Dernière trouvaille des cinéastes (et des businessmen) : la contestation dans le film de guerre. Le succès de MASH laissait prévoir un déferlement de films saugrenus où toutes les valeurs militaristes se verraient joyeusement dynamitées. Mike Nichols se veut hénaurme, mais son Catch 2 est pesant et appliqué. On se sent du coup quelques faiblesses pour un truculent petit film commercial, De l'or pour les braves, satire parfaitement immorale de l'armée américaine. Ces G.I's Follies nous entraînent tout droit vers les pitreries d'un Jerry Lewis fidèle à ses grimaces dans Ya, ya, mon général. Mais la meilleure comédie américaine est due à un Tchèque : Milos Forman (Taking off), analyste impitoyable des travers de la majorité silencieuse. Dans un tout autre style, Billy Wilder a réussi une Vie privée de Sherlock Holmes qui, par son humour corrosif et malicieux, risque de surprendre les paisibles lecteurs de Conan Doyle.

Quelques films historiques d'agréable facture, Anne des mille jours, de Charles Jarrott ; quelques policiers au souffle court, Bloody Mama, de Roger Corman ; quelques superproductions coûteuses, Tora tora tora, de Richard Fleischer ; quelques fausses comédies musicales, Melinda, de Vincente Minnelli ; quelques pompeux échecs : Myra Breckinridge, de Michael Sarne, dont le seul mérite est d'exhumer l'incroyable Mae West, Dis-moi que tu m'aimes Junie Moon, d'Otto Preminger, ou Faut-il tuer Sister George ? de Robert Aldrich ; quelques essais plus sympathiques que convaincants, Esclaves, d'Herbert Biberman, ou Promenade avec l'amour et la mort, de John Huston, n'ont pu faire oublier que la saison 1970-71 a été essentiellement marquée par l'un des plus grands succès commerciaux de l'après-guerre : celui de Love Story.

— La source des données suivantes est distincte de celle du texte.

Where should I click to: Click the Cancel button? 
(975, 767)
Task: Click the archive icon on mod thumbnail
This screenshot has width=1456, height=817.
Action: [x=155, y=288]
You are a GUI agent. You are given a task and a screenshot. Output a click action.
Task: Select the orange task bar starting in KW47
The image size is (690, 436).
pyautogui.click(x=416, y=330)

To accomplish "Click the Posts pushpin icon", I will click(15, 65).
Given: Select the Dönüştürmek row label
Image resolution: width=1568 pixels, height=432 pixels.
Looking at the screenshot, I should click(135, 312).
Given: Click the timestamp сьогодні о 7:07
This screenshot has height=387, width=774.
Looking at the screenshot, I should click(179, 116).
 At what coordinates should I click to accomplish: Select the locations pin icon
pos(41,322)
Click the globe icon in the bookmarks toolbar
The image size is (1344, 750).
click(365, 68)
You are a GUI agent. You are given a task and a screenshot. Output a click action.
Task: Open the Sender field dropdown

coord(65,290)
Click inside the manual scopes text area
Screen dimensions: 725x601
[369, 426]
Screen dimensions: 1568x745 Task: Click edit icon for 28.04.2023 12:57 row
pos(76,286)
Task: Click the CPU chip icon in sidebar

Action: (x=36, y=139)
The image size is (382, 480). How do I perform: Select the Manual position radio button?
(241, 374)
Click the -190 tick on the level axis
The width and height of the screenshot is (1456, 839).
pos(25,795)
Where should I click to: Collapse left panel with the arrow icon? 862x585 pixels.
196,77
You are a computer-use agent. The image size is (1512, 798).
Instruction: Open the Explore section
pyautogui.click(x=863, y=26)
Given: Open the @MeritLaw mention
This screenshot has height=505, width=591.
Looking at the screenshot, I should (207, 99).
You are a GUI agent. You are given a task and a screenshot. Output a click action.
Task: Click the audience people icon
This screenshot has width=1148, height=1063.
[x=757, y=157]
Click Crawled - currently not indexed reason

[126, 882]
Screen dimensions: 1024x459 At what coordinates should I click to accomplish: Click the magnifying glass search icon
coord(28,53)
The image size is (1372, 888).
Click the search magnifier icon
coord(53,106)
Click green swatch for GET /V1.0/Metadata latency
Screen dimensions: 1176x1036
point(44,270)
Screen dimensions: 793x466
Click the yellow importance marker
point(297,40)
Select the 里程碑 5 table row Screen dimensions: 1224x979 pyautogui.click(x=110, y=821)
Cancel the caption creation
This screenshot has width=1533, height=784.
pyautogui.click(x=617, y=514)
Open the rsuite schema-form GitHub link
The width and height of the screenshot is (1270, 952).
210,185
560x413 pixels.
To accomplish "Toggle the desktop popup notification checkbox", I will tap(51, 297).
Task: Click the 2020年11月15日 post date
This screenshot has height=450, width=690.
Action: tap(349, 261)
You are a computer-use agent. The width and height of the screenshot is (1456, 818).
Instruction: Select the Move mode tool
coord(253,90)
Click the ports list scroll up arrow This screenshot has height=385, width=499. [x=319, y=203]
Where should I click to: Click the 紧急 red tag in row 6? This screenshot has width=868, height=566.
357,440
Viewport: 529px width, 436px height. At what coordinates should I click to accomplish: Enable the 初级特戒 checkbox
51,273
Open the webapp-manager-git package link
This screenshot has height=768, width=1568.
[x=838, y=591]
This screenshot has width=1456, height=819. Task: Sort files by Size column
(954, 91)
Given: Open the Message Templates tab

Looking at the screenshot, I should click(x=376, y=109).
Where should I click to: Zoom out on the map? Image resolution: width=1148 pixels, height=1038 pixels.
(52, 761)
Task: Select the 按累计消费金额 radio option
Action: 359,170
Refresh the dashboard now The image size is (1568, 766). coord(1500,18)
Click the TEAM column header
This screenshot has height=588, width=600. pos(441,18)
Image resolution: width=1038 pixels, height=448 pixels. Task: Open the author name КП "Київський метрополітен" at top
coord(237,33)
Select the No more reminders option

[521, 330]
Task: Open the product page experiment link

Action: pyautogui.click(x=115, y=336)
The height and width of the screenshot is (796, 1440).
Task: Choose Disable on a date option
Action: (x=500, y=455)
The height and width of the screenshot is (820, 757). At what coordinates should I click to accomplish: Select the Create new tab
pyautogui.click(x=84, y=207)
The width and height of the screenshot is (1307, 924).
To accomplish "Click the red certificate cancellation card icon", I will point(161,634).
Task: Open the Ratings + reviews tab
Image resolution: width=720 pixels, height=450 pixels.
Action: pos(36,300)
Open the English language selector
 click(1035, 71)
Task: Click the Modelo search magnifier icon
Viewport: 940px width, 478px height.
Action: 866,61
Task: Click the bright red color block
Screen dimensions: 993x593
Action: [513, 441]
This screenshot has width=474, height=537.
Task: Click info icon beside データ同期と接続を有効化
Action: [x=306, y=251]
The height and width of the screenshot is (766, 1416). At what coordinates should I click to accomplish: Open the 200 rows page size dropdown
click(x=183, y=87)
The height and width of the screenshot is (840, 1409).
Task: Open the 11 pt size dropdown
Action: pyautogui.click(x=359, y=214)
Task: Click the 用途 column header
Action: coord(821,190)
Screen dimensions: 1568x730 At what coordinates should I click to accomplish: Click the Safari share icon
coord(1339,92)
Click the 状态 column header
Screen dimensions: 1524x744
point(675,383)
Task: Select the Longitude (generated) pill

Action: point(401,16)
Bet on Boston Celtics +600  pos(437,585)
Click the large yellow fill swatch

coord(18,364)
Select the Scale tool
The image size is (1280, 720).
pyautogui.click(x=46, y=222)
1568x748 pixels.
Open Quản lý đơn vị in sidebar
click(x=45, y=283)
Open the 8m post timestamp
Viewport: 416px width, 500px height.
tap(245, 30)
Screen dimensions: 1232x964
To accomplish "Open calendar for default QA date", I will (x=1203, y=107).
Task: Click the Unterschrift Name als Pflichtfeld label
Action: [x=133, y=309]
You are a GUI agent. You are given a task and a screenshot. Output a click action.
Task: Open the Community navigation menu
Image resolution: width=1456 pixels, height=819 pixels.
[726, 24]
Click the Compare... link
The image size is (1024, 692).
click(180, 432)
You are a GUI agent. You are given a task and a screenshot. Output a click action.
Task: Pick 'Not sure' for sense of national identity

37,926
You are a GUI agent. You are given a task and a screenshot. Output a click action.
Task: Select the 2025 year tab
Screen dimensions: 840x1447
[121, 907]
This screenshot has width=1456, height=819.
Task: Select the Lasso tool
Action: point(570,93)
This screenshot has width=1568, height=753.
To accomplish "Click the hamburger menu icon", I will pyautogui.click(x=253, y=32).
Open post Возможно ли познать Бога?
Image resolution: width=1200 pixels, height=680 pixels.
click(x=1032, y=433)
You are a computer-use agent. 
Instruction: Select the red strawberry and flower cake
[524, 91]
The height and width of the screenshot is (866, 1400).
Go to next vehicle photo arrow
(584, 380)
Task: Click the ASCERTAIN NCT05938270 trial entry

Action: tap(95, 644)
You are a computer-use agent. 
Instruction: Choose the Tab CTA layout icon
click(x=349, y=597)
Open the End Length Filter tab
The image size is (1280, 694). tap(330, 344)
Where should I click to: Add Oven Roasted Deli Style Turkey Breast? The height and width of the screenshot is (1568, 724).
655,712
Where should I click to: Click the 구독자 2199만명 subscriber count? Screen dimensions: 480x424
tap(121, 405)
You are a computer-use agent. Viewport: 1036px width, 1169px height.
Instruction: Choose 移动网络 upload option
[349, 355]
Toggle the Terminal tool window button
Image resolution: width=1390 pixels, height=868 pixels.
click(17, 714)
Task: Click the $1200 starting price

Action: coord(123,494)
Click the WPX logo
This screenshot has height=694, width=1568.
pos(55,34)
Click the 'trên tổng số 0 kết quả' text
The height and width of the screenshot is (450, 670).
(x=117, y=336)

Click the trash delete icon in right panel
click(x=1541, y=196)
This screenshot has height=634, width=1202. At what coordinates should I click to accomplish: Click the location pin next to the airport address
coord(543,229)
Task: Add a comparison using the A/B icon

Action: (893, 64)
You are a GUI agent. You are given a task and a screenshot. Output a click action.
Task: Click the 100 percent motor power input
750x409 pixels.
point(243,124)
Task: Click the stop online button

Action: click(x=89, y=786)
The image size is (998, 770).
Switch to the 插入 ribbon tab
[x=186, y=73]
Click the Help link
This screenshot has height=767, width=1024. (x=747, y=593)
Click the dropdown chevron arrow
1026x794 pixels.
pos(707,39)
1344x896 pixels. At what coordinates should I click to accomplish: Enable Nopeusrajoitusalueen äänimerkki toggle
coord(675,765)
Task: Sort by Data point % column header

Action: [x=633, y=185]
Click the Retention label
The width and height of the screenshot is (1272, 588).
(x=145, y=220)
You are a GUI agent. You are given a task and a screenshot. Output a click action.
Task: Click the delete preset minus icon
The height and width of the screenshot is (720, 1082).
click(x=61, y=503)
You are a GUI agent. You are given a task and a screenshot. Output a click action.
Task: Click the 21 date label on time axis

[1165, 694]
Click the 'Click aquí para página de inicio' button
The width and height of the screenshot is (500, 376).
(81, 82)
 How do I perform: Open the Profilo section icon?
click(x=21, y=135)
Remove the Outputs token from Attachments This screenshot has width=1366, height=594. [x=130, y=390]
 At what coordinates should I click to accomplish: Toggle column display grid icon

Love Story, c'est le film-antidote, le retour aux soap-operas des années 40 (mélodrames sentimentaux destinés à faire sangloter les foules). Le réalisateur Arthur Hiller s'est glissé dans l'ombre de l'auteur du livre, Erich Segal. Les deux interprètes, Ryan O'Neal et Ali McGraw, ont joué le jeu avec une touchante conviction. Et cette conventionnelle histoire restera à jamais célèbre dans les annales du cinéma (pour son aspect sociologique) et dans la tête des producteurs (pour des raisons qu'on devine). Love Story aurait pourtant pu être le portrait d'une certaine jeunesse éprise de romantisme, mais ce n'est qu'une belle image. Le véritable portrait de l'Amérique, il faut le chercher dans trois films passionnants qui forment une trilogie. Le Pays de la violence (traduction contestable de I walk the line) est signé par un jeune vétéran d'Hollywood, John Frankenheimer. Distribué à la sauvette, ce film n'a guère trouvé son public, c'est dommage, car il s'agit d'une étude très remarquable sur l'Amérique provinciale, celle du conformisme moral, de l'intolérance et de l'ennui. Et la véritable Love Story de l'année, c'est sans doute celle d'un shérif (Gregory Peck) et d'une sauvageonne (Tuesday Weld), émouvantes victimes d'un climat social impitoyable où plane encore l'ombre de quelque Ku Klux Klan. Dans Joe, un nouveau venu, John D. Avildsen, se penche sur l'Amérique des villes et imagine la collusion pour le moins ambiguë de deux classes sociales différentes (la upper class et la middle class des ouvriers) que rapproche une haine commune à l'égard de tous les perturbateurs actuels de la société américaine (jeunes drogués, hippies, etc.).